Wir sprachen gerade über die Bauproduktenverordnung und die Maschinenrichtlinie. Gibt es auch speziell im Perimeterbereich eine Normierung?
Bernd Horst Sander: Die Entwicklung europäischer Qualitätsstandards für Freigelände-Sicherheitsprodukte wurde vor drei Jahren gestartet. Die Initiative zu dieser sehr wichtigen europäischen Normungsarbeit kam von den Niederländern. Und derzeit wird an einer reibungslosen Umsetzung gearbeitet. Erfahrungsgemäß dauert dies aber viele Jahre.
An welchen Punkten wird in diesem Zusammenhang gearbeitet?

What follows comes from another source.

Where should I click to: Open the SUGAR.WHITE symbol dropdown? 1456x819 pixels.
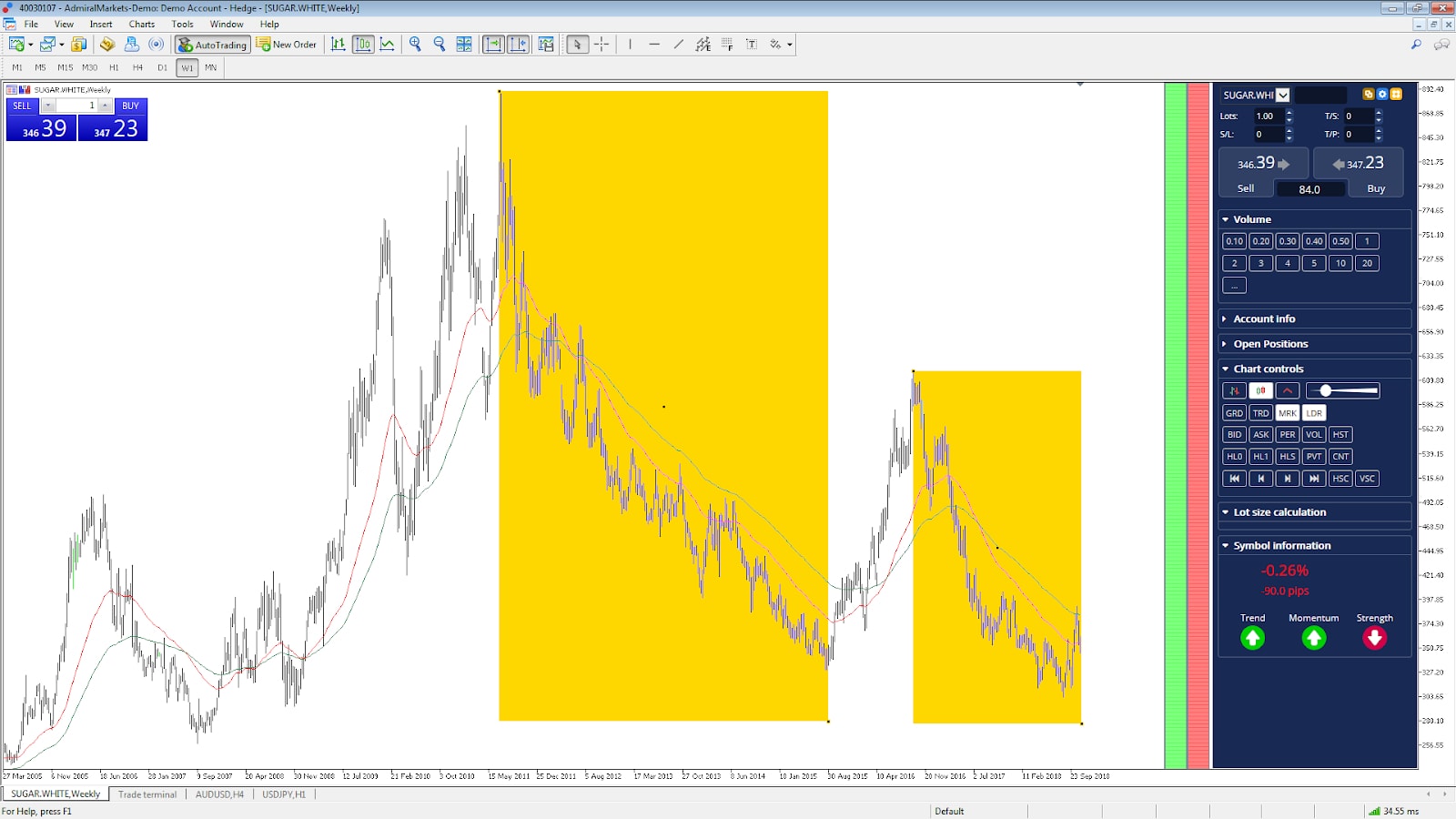[1282, 95]
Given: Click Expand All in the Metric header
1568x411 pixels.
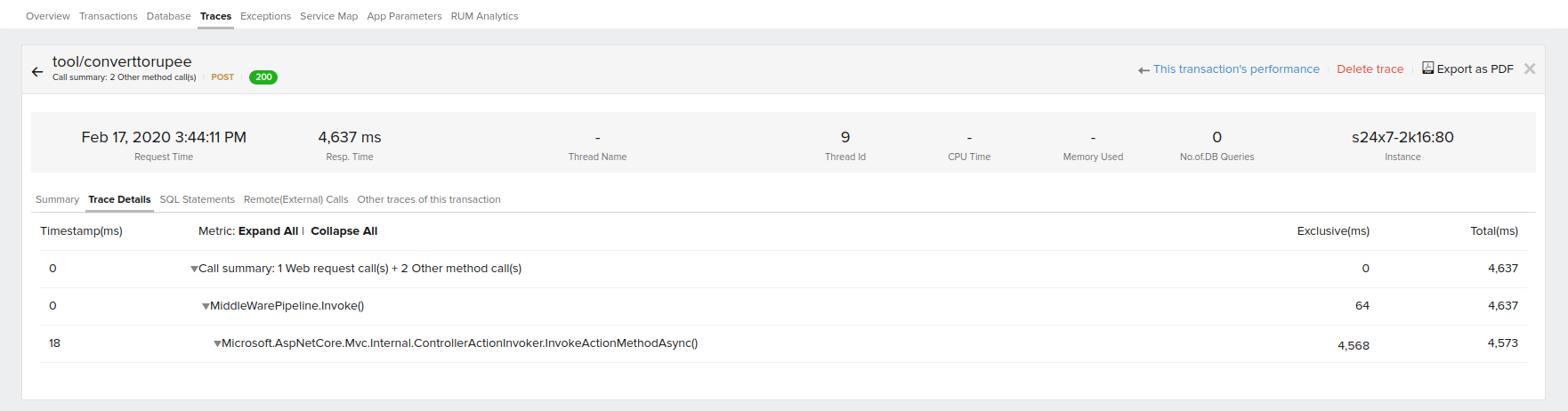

Bernd Horst Sander: Die neue Normungsarbeit umfasst Außentore und Türen in Umzäunungen. Hinzu kommen Schranken, Drehkreuze und Schleusen, Poller, Straßensperren und sonstige Barrieren. Ebenfalls integriert sind Produkte aus der Elektronik sowie dem Sensorik- und Videobereich. Wichtig bei der Normenarbeit ist auch die Zusammenarbeit mit Betreibern von Perimeter Protection-Systemen, wie z.B. dem Militär oder Betreibern sensibler Infrastrukturen. Der Perimeter-Schutz wird also im Rahmen der Normierung nach allen Seiten untersucht, wobei die technischen Aspekte deutlich im Vordergrund stehen. Aber bei der Normenarbeit werden auch Komponenten wie das Produktdesign berücksichtigt, die ebenfalls den EU-Sicherheitsvorgaben entsprechen müssen. Zukünftig gibt es auch eine genaue Regelung für die Implementierung von nachträglichen Elementen in bestehende Sicherheitssysteme.
Vielen Dank für das Gespräch, Herr Sander.